-------- DATA RECORDS --------

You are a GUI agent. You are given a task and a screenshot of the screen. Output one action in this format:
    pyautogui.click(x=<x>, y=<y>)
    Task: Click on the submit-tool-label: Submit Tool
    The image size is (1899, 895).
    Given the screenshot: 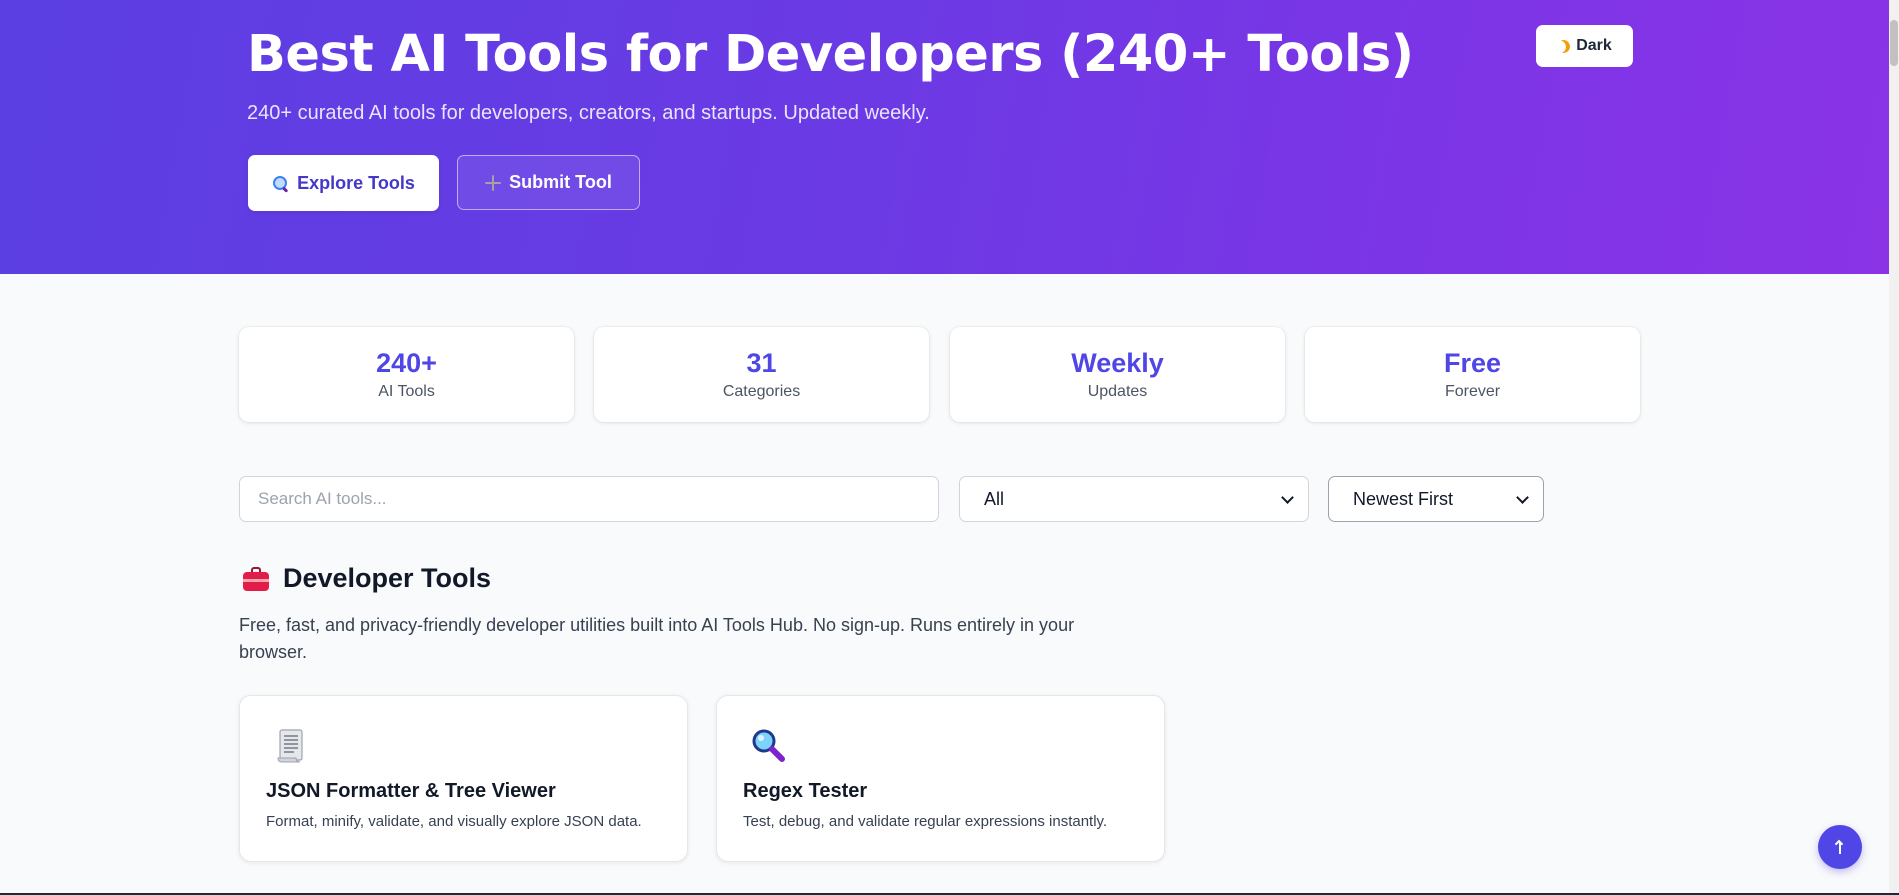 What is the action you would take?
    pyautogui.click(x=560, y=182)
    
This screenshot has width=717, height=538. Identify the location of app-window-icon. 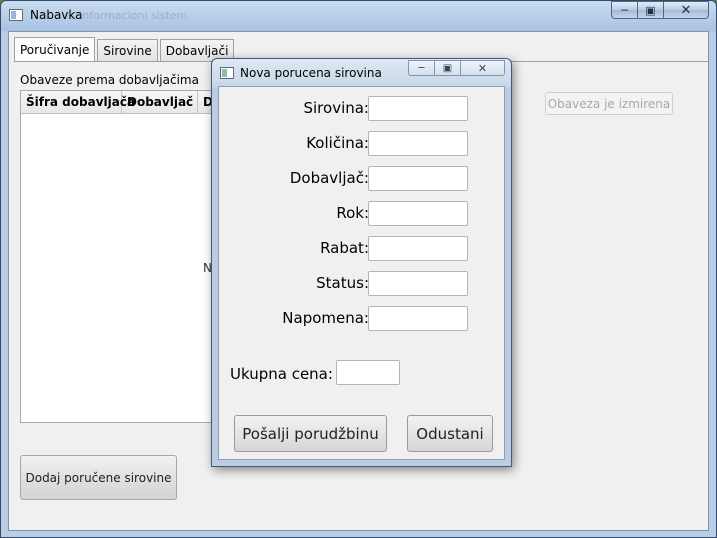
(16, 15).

--------
-------- DATA RECORDS --------

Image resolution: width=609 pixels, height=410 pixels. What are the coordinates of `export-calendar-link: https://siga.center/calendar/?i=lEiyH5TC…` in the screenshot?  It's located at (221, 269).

--------

» WHAT THIS TASK INVOLVES
Copy the lines from the one containing "You are a GUI" up to and including the one containing "The image size is (1899, 895).".

» EXPECTED ANSWER
You are a GUI agent. You are given a task and a screenshot of the screen. Output one action in this format:
    pyautogui.click(x=<x>, y=<y>)
    Task: Click on the submit-tool-label: Submit Tool
    The image size is (1899, 895).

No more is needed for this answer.